TL;DR When a connection is refused when accessing a .mil website over HTTPS repeatedly in Internet Explorer, first logging into the site in Chrome will enable IE to connect every single time. Why is this?
I do IT servicing at a university for American ROTC cadre. So active duty military service members on a non-military network, we often have to come up with some workarounds due to this. One that has come up often for the Army is when attempting to access AKO(https://www.ako1.us.army.mil/) in Internet Explorer and Windows 7(untested in win10) it will sometimes throw an error and not connect, unfortunately I don't remember what the specific error says but I think it's an IE connection refused error. In any case, consistently the fix for this is to go to AKO on Google Chrome, login to the site that way, then with Chrome still open, access AKO in IE and it works.
More recently a single user on Windows 10(newly imaged, happening since the start) in the Air Force was repeatedly but intermittently(maybe 80%+ of requests) getting the error,
Can’t connect securely to this page. This might be because the site uses outdated or unsafe TLS security settings.
On a whim(and after attempting every variation of SSL3.0/TLS1.0/TLS1.1/TLS1.2 options) I tried the chrome workaround and it again worked consistently. My notes from this incident:
Launch google chrome
Go to https://www.my.af.mil/
- Login with the users CAC
- Launch Internet Explorer
- Now all *.af.mil sites will be accessible as Chrome has created the TLS connection required and IE can piggyback off of this.

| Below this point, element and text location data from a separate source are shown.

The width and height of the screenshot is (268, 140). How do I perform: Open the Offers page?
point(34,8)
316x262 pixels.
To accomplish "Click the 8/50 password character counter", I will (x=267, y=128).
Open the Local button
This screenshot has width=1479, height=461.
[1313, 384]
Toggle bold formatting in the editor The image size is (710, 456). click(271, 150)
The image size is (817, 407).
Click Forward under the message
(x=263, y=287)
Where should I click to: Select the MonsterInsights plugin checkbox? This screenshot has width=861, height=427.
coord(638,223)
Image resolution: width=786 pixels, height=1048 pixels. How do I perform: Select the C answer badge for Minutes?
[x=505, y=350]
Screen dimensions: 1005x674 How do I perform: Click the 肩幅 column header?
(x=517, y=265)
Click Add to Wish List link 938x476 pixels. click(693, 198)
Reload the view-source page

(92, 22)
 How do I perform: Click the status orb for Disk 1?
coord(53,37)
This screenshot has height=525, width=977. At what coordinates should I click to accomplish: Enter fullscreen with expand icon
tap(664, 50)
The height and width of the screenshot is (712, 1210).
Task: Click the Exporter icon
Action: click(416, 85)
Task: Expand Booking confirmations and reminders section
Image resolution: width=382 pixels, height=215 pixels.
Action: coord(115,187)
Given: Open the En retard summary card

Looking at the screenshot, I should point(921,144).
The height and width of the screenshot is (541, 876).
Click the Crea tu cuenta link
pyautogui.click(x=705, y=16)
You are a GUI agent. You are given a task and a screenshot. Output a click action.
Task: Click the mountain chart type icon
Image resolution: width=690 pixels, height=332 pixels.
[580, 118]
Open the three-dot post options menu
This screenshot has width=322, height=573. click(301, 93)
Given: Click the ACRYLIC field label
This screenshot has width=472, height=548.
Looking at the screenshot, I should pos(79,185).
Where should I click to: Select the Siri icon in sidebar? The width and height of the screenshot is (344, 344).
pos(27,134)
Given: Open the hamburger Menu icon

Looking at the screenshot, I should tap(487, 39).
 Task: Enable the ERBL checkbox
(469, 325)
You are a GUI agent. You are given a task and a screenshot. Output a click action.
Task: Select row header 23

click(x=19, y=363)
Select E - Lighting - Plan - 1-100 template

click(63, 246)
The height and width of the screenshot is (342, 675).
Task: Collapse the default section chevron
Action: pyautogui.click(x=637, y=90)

I've been using this for a long time but it's never occurred to me why/how this works. I made the assumption that the TLS session was essentially generated by Chrome and then IE piggy backed off of it. I found this answer: Is encryption in HTTPS done by the browser or by the system? which mentions that IE uses an OS API for it, which in my mind kind of supports this theory:
If you specify https://, then the browser is taking responsibility for encryption. Some browsers use OS-provided APIs (looking at IE here)
This post on the other hand seems to indicate the exact opposite: Are SSL browser sessions kept alive across requests?
HTTP sessions and SSL sessions are different entities and there is no mapping from one to the other.
Again, I might be completely incorrect about this theory, I'm just hoping someone can explain what the true cause of this is so I can better understand what I'm implementing.